A New Kind of Pharmacist

Ross Valley Pharmacy, tucked away inside a larger building of clinics, is not a big place, but it’s very very busy. Its owner, Paul Lofholm, PharmD, has a vision of the pharmacist’s role that goes far beyond simply putting pills in bottles. He sees pharmacists as integral members of the healthcare team who can fill the gaps in patients’ education about their conditions and their medications.

Dr. Lofholm initially saw the need for a diabetes education program after a friend’s son was diagnosed with type 1 diabetes. After helping his friend deal with that crisis, says Dr. Lofholm, “I looked around and said, ‘Well, what do we have in this county, Marin County, to help diabetes patients?’ I found out that we really didn’t have anything.” To fill that gap, he developed a Medicare-certified diabetes education program run by a certified diabetes educator. It took time to fulfill the ADA requirements necessary for Medicare certification, but the program is now in its third cycle of accreditation, and Ross Valley Pharmacy offers classes several times a year.

Dr. Lofholm notes that only eight percent of diabetics go to endocrinologists; all the rest are monitored by internists or, in some cases, pediatricians. He says, “They do not have the staff to do the education, so it doesn’t really get done. That’s why the specialized courses have been successful, frankly, teaching people about lifestyle. The advantage of the pharmacy is that we see the patients frequently because of medication refills. We’ve had a pretty good relationship with physicians being willing to refer, because they simply don’t have the time to do the educational stuff, realistically, nor can they get paid for it.”

In line with the new role of pharmacists as “physician extenders,” Dr. Lofholm offers medication therapy management (MTM) services to his patients. According to the pharmacy website, “MTM is a meeting with the pharmacist to review ALL of your medications, allergies, and conditions.” The service is covered by Medicare under certain conditions. Dr. Lofholm says, “MTM is talking about taking a drug history, analyzing the combination of drugs, asking the patients why they’re taking them, with the idea to get people off drugs that they don’t need, or on drugs that they should be on. We believe that pharmacists are over-trained for what they do, putting pills in bottles, and the question is, how could they more appropriately be used? One of those key issues is MTM.”

Asked how pharmacists are reimbursed for all the time they spend talking to the patients, Dr. Lofhom replies “There is no mechanism.  Counseling is an unfunded mandate. It is actually part of the  law, but there is no funding for it….We have a medical benefit, a dental benefit, a hospital benefit, a pharmaceutical benefit, but no pharmacist benefit. I am trying to develop legislation to define a pharmacist benefit.
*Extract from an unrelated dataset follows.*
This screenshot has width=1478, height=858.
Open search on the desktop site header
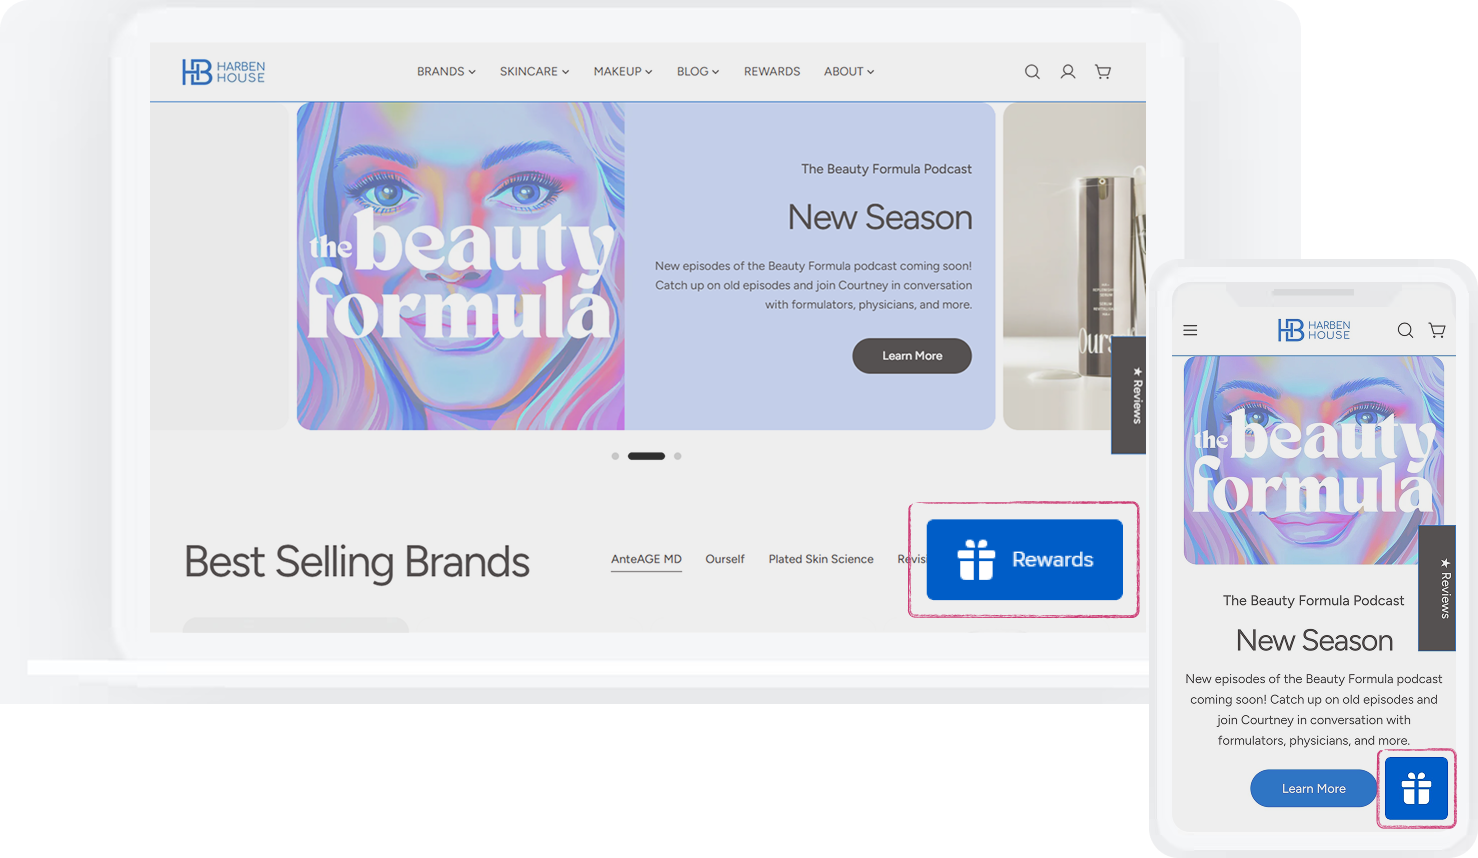[x=1032, y=72]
Most of the legislation that’s been written has to do with provision of drugs, reducing costs, and formularies. It’s a manufacturing thrust. But does it do any good if I throw 10 drugs at you and you don’t have a clue what they are?  We need to make sure that there is some communication between the patient and the pharmacist:  ‘Do you know when to take this, why to take it, when to stop taking it?’ We need to try to sort all of that out.”

Dr. Lofholm’s goal is to make his pharmacy a complete “diabetes wellness center” that offers diabetes training, MTM, and support for patients who might drop through the cracks after being hospitalized.  He explains, “We here in this county are considering a collaborative effort to set up a diabetes wellness center.  The problem today is that there’s not good additional services or follow-up from the acute care hospital to the community.”
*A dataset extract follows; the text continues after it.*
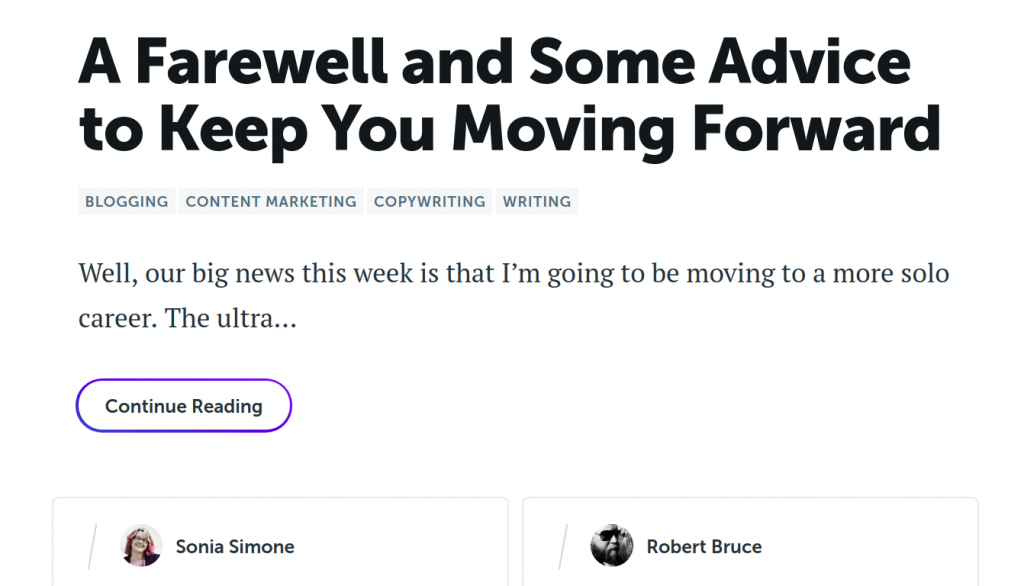
Task: Click headline's second line, "to Keep You Moving Forward"
Action: click(509, 130)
“When patients go in for an acute diabetic episode, typically they are elderly, and so they may need to be taught how to use a meter and maybe how to use insulin. Well, then they are discharged, and they have no clue what to do. Discharge orders may not get to the physician for awhile, and although the discharge physician might tell the patient to see his physician within seven days, that may or may not happen. So the problem is that the transition from acute care back to the community is not working very well. We have too many patients falling through the holes. They don’t understand their medicines, maybe they can’t afford their medicines, they don’t know how to use them, etc.”

“So we’re working on a collaboration between the hospitals and pharmacies and local endocrinologists. If the diabetes wellness center were up and running, ideally the discharge orders would come to the diabetes wellness center for us to follow up and make sure the patient sees his primary care physician, etc. The point is to facilitate communication, and ‘oh, by the way, if you need help in nutrition or exercise or medications, we can also help in that regard,’ because the physician may not have the time to spend.”  Dr. Lofholm hopes to have the diabetes wellness center functioning by the end of the year.

Dr. Lofholm believes that his pharmacy initiatives could have a salutary effect on the number of adverse medication reactions. “For every dollar that we spend on distributing drugs,” he says, “we spend another dollar for adverse reactions. So the question is, can we prevent adverse effects?” He strongly feels that pharmacist interventions would help do that. “Now that technicians are counting out the pills, we have the pharmacist ideally with time to be spent counseling patients. So we need legislation that will provide compensation for that. And the justification for that would be reducing adverse events and drug usage, thereby cutting costs.”

“My job,” he concludes, “is to optimize the therapy.”